Nir Kaissar: Everyone should have equal access to financial markets. Every time I say it, I’m amazed by the pushback. In any other context, the idea that everyone should be treated equally would go virtually unchallenged.
Not so when it comes to investing. U.S. securities laws openly discriminate against some investors, mostly based on the size of their wallet. Probably the best-known example is the exclusion of ordinary investors from private markets. Investors typically access private assets such as venture capital and private equity through private funds. But securities laws restrict those funds to “accredited investors” who meet certain income and net worth hurdles, and which exclude more than 90% of Americans.
The purported justification is that ordinary investors need protection – that they’re too unsophisticated to navigate the arcane and sometimes shady world of private investments. But as any money manager will tell you, there’s no correlation between a fat paycheck or a big bank account and financial sophistication. And the more obvious problem: How can ordinary investors become more sophisticated without access to markets?
Barry Ritholtz: What purpose would it serve to allow private equity options in retirement funds?
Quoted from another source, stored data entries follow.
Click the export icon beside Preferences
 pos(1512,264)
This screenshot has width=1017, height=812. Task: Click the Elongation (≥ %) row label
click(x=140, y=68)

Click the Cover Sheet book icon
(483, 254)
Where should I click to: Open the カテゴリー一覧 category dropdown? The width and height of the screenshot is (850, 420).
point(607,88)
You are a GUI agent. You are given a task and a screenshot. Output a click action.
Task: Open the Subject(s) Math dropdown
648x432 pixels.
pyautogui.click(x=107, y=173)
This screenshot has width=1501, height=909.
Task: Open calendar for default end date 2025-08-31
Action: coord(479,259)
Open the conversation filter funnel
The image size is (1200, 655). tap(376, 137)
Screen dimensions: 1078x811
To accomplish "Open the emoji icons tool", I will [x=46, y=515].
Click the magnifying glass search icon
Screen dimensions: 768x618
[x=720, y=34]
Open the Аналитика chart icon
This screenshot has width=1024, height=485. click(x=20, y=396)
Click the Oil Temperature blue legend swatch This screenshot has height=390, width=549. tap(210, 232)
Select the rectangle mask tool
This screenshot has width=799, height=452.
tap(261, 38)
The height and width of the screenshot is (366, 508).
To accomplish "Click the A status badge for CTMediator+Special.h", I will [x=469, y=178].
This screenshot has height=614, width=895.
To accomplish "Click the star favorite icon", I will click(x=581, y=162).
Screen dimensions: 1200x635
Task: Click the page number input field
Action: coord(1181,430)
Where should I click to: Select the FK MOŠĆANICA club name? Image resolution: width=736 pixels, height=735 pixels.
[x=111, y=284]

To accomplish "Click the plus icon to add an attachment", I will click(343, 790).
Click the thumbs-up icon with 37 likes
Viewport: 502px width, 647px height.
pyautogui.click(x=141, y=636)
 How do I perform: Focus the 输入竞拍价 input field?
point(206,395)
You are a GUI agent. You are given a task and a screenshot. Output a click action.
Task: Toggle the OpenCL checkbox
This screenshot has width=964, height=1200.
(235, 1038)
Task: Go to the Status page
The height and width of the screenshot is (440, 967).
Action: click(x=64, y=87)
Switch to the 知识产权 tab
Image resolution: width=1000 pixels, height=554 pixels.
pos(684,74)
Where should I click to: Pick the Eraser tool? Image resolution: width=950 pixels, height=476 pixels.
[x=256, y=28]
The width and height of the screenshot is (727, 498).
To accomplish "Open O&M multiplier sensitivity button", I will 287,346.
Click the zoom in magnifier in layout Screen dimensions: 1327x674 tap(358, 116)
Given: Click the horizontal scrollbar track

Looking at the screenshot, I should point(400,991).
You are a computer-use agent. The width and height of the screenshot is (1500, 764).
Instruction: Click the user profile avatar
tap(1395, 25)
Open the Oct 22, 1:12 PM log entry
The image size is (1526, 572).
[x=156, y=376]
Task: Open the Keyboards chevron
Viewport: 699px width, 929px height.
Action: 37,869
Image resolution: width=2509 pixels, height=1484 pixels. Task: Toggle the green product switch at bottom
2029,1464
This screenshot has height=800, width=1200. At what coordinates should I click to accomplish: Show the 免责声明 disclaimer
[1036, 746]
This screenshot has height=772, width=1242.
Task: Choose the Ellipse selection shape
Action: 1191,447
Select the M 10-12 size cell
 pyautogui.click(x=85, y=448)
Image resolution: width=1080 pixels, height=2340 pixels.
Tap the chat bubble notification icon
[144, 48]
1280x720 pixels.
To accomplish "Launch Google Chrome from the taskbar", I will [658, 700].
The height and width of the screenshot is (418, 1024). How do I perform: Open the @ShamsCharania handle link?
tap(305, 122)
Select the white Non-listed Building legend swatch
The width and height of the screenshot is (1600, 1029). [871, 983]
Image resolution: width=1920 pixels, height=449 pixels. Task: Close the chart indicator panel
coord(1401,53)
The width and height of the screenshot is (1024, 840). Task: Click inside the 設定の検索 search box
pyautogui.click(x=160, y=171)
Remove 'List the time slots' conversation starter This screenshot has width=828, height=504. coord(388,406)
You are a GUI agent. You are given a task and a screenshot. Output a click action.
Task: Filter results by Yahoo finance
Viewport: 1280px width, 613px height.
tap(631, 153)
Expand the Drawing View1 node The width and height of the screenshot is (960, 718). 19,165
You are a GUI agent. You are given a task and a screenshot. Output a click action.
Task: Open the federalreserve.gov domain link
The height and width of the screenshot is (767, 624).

This is not about civil liberties or voting rights; rather, these are expensive, opaque, and often underperforming assets that are difficult to understand and even more difficult to select. Equal access sounds good in theory but in actual practice it is a disaster.
So I would re-frame this question: “Should regulators paternalistically protect investors?”
The underlying question to this debate is whether you believe – as I do – that part of the charge for regulators is to protect people from themselves. This includes their own worst behaviors that operate against their own self-interests. We have mandatory seat belts laws and warnings on cigarette boxes and lots of other safety-related rules because we know that, left to their own devices, people make bad decisions that turn out to be very expensive for society.
We have limitations on investing margins, because we know how the excessive leverage movie ends. Recall when we changed the Net Capitalization Rules to allow brokerage firms to borrow more against assets, they quickly added lots of leverage and then promptly blew themselves — and the economy — up. We do not have to ask “Why don’t we give investors equal access to leverage like institutions have?” Experience has taught us the answer: they cannot manage it without getting into big trouble.